Commission Decision 2007/166/EC of 9 January 2007 adopting the list of Community inspectors and inspection means pursuant to Article 28(4) of Council Regulation (EC) No 2371/2002 on the conservation and sustainable exploitation of fisheries resources under the common fisheries policy.

Council Decision 2004/465/EC of 29 April 2004 on a Community financial contribution towards Member States’ fisheries control programmes [Official Journal L 157 of 30.4.2004]. This Decision defines the conditions under which the EU can grant a financial contribution to Member States for fisheries control programmes established by them for the purpose of monitoring, control and surveillance in the areas covered by the common fisheries policy. Member States wishing to receive a financial contribution must notify their control programme to the Commission. The annual appropriations are authorised by the Budgetary Authority within the limits of the financial perspective.

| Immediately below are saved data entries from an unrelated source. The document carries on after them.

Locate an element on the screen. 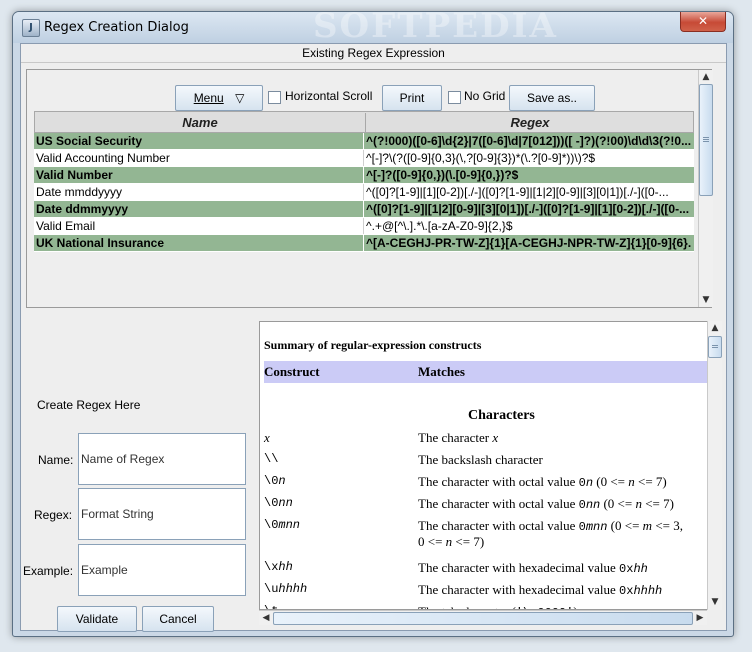 This screenshot has width=752, height=652. column-header-regex: Regex is located at coordinates (530, 122).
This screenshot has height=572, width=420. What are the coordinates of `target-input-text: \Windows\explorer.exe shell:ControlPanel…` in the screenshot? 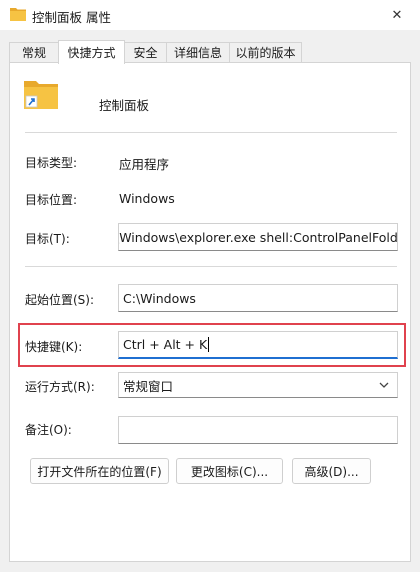 It's located at (258, 237).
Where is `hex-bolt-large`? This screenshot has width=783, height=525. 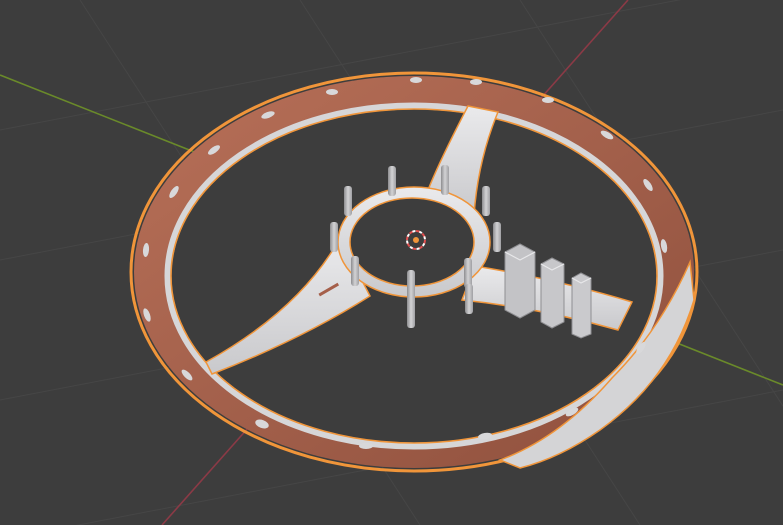
hex-bolt-large is located at coordinates (520, 281).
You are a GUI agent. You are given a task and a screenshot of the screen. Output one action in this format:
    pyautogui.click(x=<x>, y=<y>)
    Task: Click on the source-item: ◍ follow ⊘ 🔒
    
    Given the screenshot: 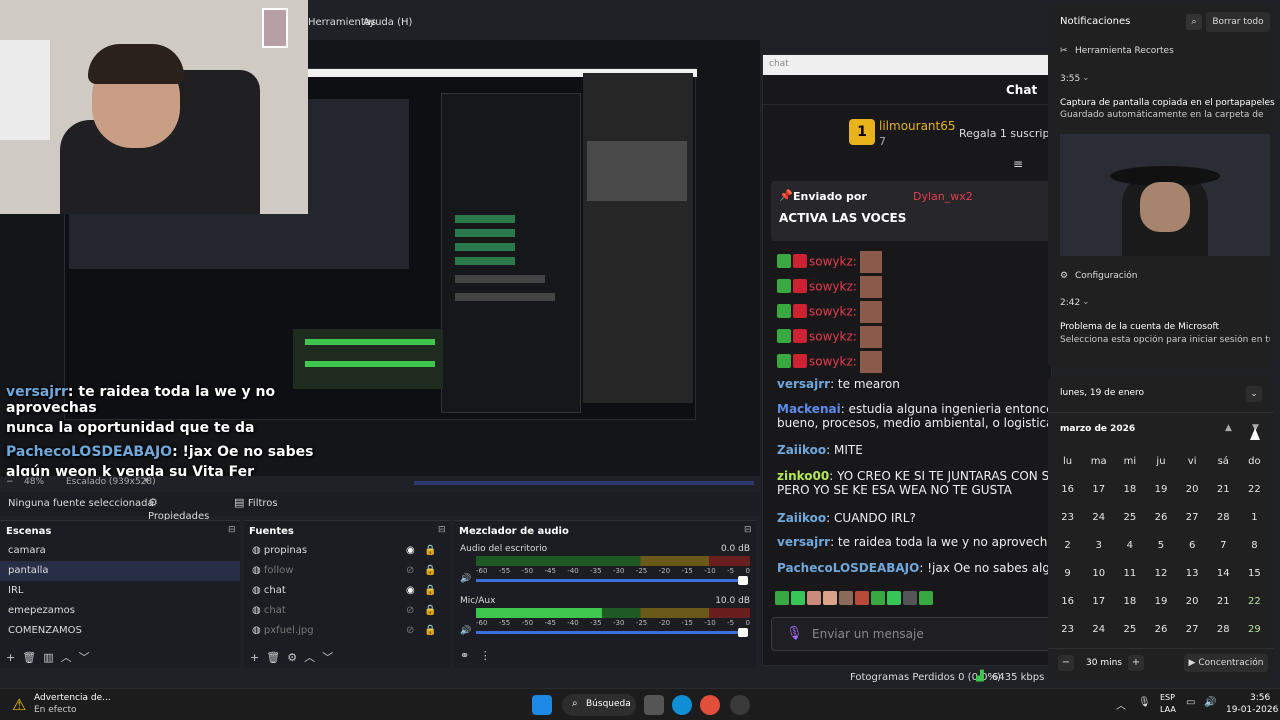 What is the action you would take?
    pyautogui.click(x=347, y=571)
    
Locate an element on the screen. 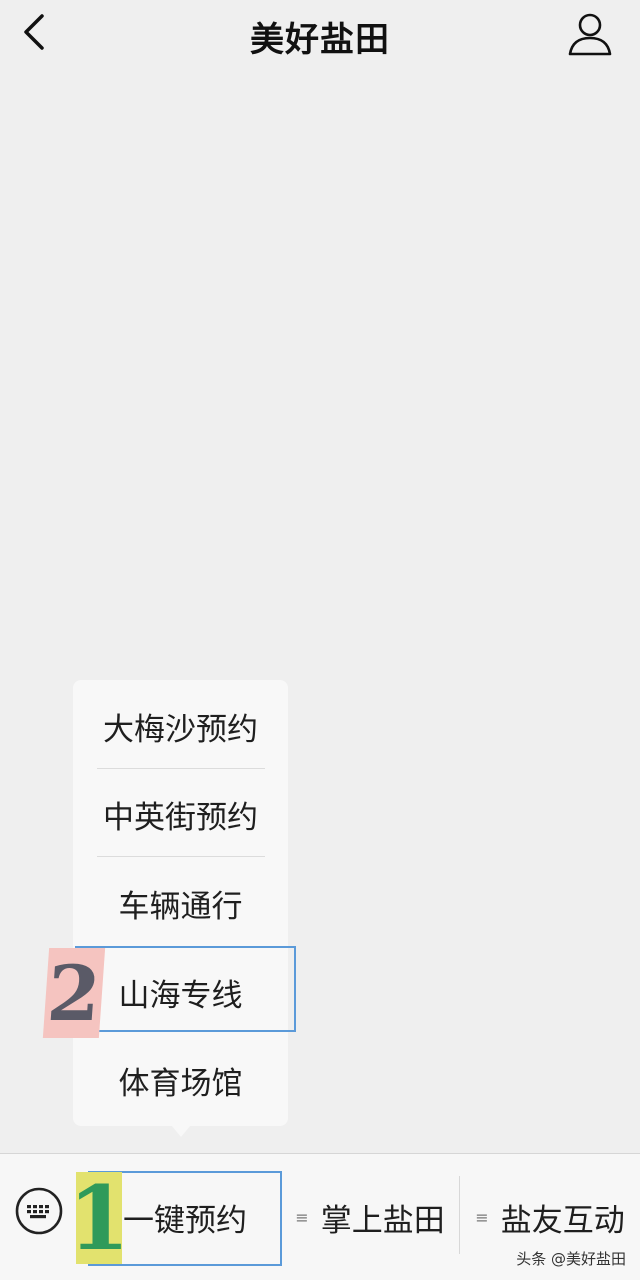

They amount to €70 million for 2004-05. The financial contribution must not exceed 50% of the eligible expenditure.

Council Decision 2001/431/EC of 28 May 2001 on a financial contribution by the Community to certain expenditure incurred by the Member States in implementing the control, inspection and surveillance systems applicable to the common fisheries policy [Official Journal L 154 of 9.6.2001]. In 1990, the Community introduced a financial support scheme intended to help Member States set up control structures and, in particular, to promote certain particularly effective control methods, such as remote surveillance of fishing activities. To take account of the results of the measure and of Member States’ needs in the field, the arrangements were amended in 1995 and, more recently, by this Decision in 2001. The combination of a reduction in support for certain types of action and an increase in other sectors necessitates an adjustment in the budget, which was an average of €41 million per year under the Decision preceding this one. The annual amount set for 2001 to 2003 is €35 million.

Council Regulation (EC) No 1627/94 of 27 June 1994 laying down general provisions concerning special fishing permits [Official Journal L 171 of 6.7.1994]. This Regulation gives the Member States the task of issuing and administering fishing licences for vessels flying their flag. Licences for vessels flying a third-country flag and operating in Community fishing areas are issued and administered by the Commission.